The Schneekirche is a church made annually from snow in Mitterfirmiansreut, in the district of Freyung-Grafenau in Bavaria, Germany.

History
In 1911, a group of villagers in Mitterfirmiansreut got the idea to build a snow church in protest that the church officials did not give them money to build one.  The 1910-1911 winter had left a lot of snow, so they went to work in February.  Men and women worked to cut out snow blocks for their church.  The finished ice church was 14m long, 7m wide and 4m high.

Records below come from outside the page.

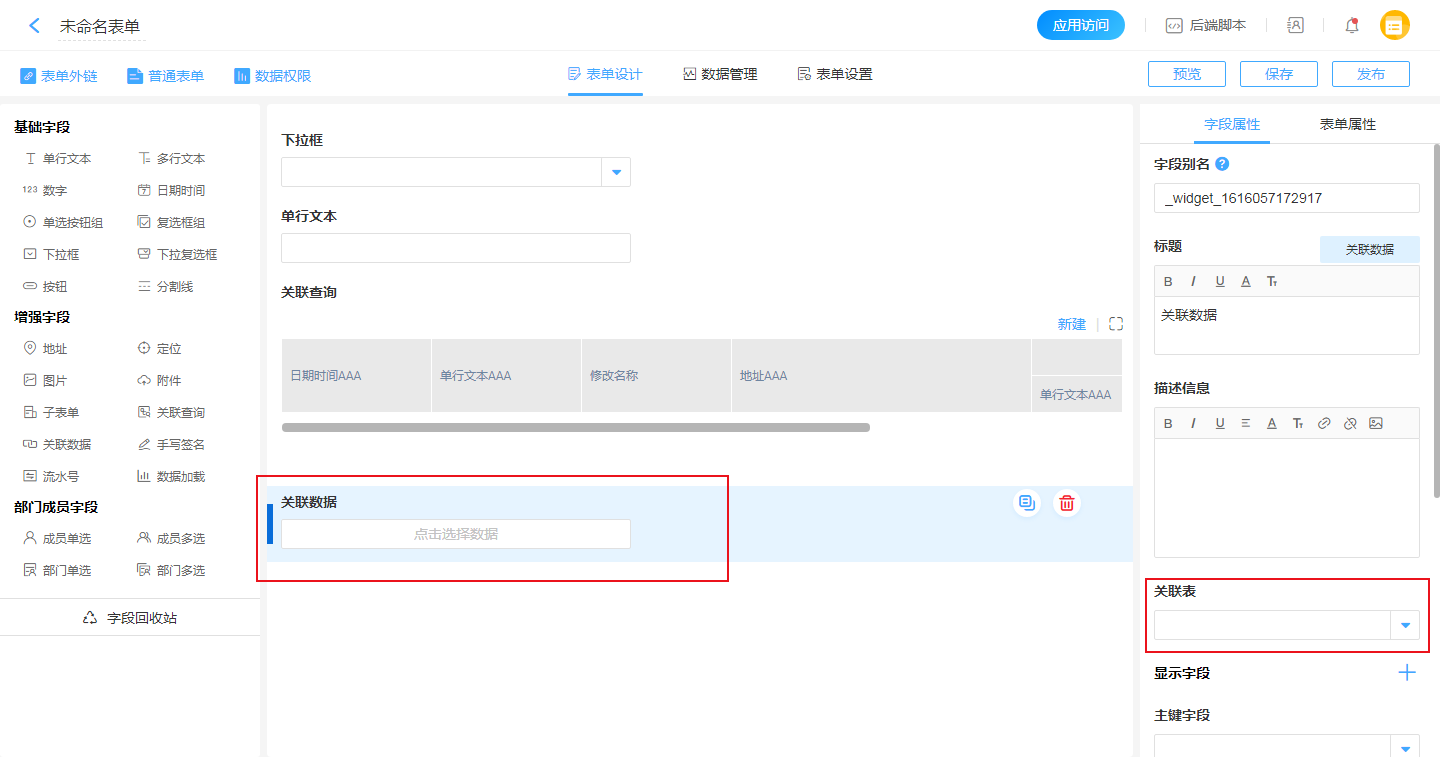The height and width of the screenshot is (757, 1440).
Task: Insert image in 描述信息 editor
Action: 1376,423
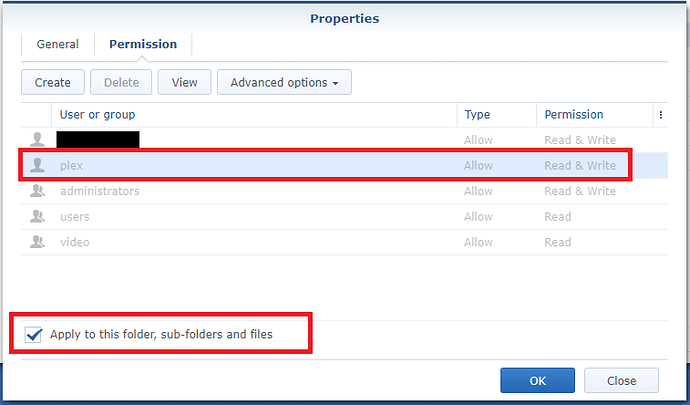The width and height of the screenshot is (690, 405).
Task: Select the Permission tab
Action: click(x=143, y=45)
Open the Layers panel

The first worship was held on the 28th of March, 1911. The church gained attention internationally, and the group began to receive donations for construction of a stone church.

Present day
The villagers decided to build another snow church to commemorate the one hundredth anniversary of that church in 2011.  However, they ran into a lack of snow.  It finally snowed, though they did not make it to their hoped Christmas opening.  In the early stage, Catholic leaders expressed skepticism, and the local Bishop refused to consecrate it. Eventually the new ice church was built.  It cost €100,000, or US $200,000  to build, using 1,400 cubic meters (49,000 cubic feet) of snow and slabs of ice.  The dimensions are more than 20 meters long, 10 meters wide, and the church includes a 17-meter tower. It can seat 190 people. It's made up of about 1400 cubic meters of snow. Blue lighting elements are built into the ice, to enhance its appearance.

Even before the building was completed, there was a number of requests for baptisms and weddings.  The nearby  Catholic Bishop of Passau, Wilhelm Schraml, initially ruled out masses, baptisms or weddings from being held at the church for theological reasons, though, worship services were allowed to be held. Before it melted, it was nicknamed "God's Igloo" by a major newspaper.